First, the $title variable is assigned a value received from the user, and sanitized to remove any harmful content.

Then, this variable is further decoded (it was automatically decoded once already when the query string was processed by PHP) to form another variable that is later used in a SQL query string.

The problem: The variable is not sanitized again after the second decode. As a result, doubly-encoded characters survive.

This structure might also explain how the attacker (or perhaps malicious AI?) was able to stumble upon this exploit: The value of the $title variable is barfed back to the user in the form of the title of the resulting HTML page.

Correction

Once spotted, the error was easy to fix: Just sanitize the darn string again! A better long-term fix would be to do away with building SQL query strings in this manner, but that will require a more extensive rewrite of old, otherwise perfectly functioning, software code. (There's a bit of a twist in the code logic here, which is why the rewrite is not trivial.)

Mitigation

What did the attacker accomplish? Fortunately, I have detailed logs. From the logs I ascertained that they managed to obtain over 100,000 records from a selection of tables in my SQL database. Most of that data are worthless, e.g., tens of thousands of records containing vehicle positions from a traffic simulation. The privileges under which the calculator museum code can access the database are rather limited. Still, some sensitive information was stolen, notably some API keys to paid services. These keys had to be invalidated and replaced.

Intriguingly, the attacker made no attempt to change anything on the system, only download information. Considering the quality of the attack vs. the very low value of the data they obtained, I strongly suspect that my system was not targeted in particular; rather, it was likely part of a broader effort to find vulnerable systems that could be exploited later for some nefarious purpose. Curiously, they also made no attempt to cover their tracks.

Recovery

Once I had a full understanding of the problem, it was time to return things to normal. The coding error was corrected. The offending IP addresses were blocked though of course it does not prevent the same attackers from accessing my systems from a different IP block. I am performing some additional monitoring, just in case. I saved a full dump of the relevant logs. And I keep looking at it, also requesting the help of non-malicious AI (Claude, from Anthropic) which already helped me greatly by analyzing the attack through log samples and writing for me quick-and-dirty code to filter and decode the attempts.

⋆ ⋆ ⋆

How I felt about this whole incident is best captured by this Midjourney AI art of a gentlecat berating the hacker.

The takeaway, which I hope may benefit those reading this, is that incident response should involve (at the very least) these seven layers:

  • prevention
  • monitoring
  • detection
  • analysis
  • correction
  • mitigation
  • recovery

Not to be followed slavishly of course. For instance, you may want to begin with mitigation (to prevent further damage) before correcting a complex problem. And there may be iterative aspects, depending on the depth and complexity of the incident.
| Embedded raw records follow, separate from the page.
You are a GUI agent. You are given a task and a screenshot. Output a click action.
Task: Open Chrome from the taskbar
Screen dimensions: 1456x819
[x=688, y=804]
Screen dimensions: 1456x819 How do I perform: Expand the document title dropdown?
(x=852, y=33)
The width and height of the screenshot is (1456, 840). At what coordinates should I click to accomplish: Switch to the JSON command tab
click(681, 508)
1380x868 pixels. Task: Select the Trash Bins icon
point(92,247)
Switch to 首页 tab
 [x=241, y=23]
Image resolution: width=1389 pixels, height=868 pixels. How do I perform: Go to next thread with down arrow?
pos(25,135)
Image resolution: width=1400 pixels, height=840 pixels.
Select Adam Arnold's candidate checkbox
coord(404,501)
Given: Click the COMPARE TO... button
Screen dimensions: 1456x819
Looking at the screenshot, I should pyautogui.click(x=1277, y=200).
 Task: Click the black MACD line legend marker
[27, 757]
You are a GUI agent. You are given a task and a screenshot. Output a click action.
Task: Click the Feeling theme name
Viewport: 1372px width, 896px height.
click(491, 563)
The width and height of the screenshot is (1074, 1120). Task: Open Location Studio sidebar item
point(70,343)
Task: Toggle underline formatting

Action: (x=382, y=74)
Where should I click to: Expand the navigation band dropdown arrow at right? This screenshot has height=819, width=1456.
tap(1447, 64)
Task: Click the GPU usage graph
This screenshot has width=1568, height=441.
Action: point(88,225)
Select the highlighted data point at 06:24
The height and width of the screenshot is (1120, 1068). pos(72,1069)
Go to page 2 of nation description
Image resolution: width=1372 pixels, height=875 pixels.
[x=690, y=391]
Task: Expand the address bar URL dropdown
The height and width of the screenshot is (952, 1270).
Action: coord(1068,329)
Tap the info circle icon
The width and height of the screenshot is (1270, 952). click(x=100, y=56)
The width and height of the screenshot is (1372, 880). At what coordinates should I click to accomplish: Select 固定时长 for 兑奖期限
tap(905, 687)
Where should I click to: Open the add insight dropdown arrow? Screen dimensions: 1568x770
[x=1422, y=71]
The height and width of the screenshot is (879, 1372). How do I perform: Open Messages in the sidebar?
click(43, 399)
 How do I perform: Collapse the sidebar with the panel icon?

In the end, this intrusion mostly just hurt my pride. On the other hand, I take pride in the fact that I practice what I preach: the intrusion was detected within a few hours and I acted exactly in accordance with what I've been advocating to my clients for many years.

Of course it does leave me wonder, were there other intrusions in the past, either through this or through some other, still unpatched vulnerability that I never even noticed? As the AI Claude remarked, when I solicited its help as part of my analysis, "Too often intrusions go undetected for months or years."